Two-group, three-dimensional model based study of reactivity induced transients in upgraded LEU material test reactors

Abstract

A two-group, three-dimensional diffusion theory based methodology coupled with one-dimensional single-phase heat transfer calculations has been developed for the transient analysis of typical material test reactors (MTRs). This methodology has been implemented in a FORTRAN based computer program MTRAP3. It uses the CITATION computer program as a subroutine for static neutronic calculations while the group constant generation is performed by employing the WIMS-D/4 code. The MTRAP3 program uses Cranck–Nicolson (CN) based numerical scheme for solution of time dependant neutron diffusion calculations while time-implicit strategy is employed for detailed heat-transfer calculations.
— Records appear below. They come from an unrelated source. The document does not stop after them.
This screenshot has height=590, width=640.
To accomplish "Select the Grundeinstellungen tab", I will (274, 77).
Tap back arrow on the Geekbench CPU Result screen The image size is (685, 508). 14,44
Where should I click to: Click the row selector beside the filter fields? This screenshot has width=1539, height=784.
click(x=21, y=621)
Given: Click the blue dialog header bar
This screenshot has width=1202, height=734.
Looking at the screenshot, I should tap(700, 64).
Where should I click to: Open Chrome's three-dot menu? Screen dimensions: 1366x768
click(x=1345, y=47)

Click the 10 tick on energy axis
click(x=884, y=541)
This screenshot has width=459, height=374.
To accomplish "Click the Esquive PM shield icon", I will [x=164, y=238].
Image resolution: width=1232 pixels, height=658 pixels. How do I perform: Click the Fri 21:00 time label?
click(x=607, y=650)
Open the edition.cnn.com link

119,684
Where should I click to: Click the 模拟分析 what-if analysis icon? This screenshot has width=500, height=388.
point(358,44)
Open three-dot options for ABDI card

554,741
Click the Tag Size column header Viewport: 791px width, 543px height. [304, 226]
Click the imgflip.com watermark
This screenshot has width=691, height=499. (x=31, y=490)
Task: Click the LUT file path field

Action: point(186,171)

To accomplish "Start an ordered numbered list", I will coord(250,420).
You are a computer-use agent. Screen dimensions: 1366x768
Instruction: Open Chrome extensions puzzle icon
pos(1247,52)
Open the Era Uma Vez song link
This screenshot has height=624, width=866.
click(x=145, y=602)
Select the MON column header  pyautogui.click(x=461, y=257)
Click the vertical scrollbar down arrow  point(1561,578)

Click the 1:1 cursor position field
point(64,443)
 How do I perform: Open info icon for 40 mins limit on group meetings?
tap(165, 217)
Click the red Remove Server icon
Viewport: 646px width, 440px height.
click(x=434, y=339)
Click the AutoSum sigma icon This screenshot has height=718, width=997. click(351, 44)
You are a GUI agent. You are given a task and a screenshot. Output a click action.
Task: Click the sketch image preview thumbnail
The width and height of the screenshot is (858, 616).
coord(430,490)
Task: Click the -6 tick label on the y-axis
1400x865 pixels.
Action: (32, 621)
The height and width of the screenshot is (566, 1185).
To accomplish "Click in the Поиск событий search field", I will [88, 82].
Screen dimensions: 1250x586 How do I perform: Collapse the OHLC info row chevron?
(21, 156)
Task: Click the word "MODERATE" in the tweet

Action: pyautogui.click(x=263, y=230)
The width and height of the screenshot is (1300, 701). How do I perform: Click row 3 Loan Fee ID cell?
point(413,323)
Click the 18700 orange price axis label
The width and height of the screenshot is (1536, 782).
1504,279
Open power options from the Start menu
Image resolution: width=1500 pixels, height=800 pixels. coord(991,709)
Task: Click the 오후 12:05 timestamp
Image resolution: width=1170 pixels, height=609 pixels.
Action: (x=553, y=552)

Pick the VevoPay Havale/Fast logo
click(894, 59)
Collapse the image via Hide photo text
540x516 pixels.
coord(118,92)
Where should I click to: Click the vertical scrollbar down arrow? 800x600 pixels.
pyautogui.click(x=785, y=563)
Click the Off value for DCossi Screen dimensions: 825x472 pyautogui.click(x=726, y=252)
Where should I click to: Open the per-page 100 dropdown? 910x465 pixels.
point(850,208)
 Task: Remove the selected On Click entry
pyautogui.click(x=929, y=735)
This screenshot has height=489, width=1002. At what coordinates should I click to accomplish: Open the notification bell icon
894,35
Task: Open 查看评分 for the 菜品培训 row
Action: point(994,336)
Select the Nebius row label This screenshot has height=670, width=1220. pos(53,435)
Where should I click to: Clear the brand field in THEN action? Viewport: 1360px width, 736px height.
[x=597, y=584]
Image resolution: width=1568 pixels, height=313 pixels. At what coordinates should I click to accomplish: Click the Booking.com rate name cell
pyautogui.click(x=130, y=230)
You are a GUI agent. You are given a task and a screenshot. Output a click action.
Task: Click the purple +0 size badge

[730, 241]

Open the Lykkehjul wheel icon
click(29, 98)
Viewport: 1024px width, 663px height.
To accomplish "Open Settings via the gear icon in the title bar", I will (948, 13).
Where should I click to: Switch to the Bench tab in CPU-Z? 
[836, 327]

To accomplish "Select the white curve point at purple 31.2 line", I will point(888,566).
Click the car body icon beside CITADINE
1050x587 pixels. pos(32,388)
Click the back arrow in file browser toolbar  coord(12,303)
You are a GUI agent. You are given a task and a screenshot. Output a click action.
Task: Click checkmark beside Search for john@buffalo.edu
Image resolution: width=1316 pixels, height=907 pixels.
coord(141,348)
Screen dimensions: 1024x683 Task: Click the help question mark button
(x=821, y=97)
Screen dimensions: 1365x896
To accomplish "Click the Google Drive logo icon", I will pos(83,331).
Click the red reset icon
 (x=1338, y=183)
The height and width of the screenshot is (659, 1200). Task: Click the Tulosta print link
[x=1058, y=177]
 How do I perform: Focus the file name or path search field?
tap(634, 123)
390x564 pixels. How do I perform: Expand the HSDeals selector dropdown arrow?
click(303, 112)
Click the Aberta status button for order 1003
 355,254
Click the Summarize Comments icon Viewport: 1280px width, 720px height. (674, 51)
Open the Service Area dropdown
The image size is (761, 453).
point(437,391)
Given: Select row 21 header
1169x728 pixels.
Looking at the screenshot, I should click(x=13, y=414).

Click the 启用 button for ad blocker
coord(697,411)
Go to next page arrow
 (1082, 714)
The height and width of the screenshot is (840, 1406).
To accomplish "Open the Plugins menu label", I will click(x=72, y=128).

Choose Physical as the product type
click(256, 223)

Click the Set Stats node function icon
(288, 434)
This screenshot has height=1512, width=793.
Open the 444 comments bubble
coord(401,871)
The CN-scheme has been found to remain stable for much larger time steps (Δ t ∼ 10 −5 s) as compared with the time-explicit scheme which is limited to very small time steps only (Δ t ∼ 10 −10 s). For step as well as for ramp reactivity induced transients, the predicted values of core integrated reactor power and core average temperatures has been found to agree well with the corresponding values found by using the PARET computer program. The assembly-wise power profile as found by the MTRAP3 program has been found consistent with the corresponding experimental measurements.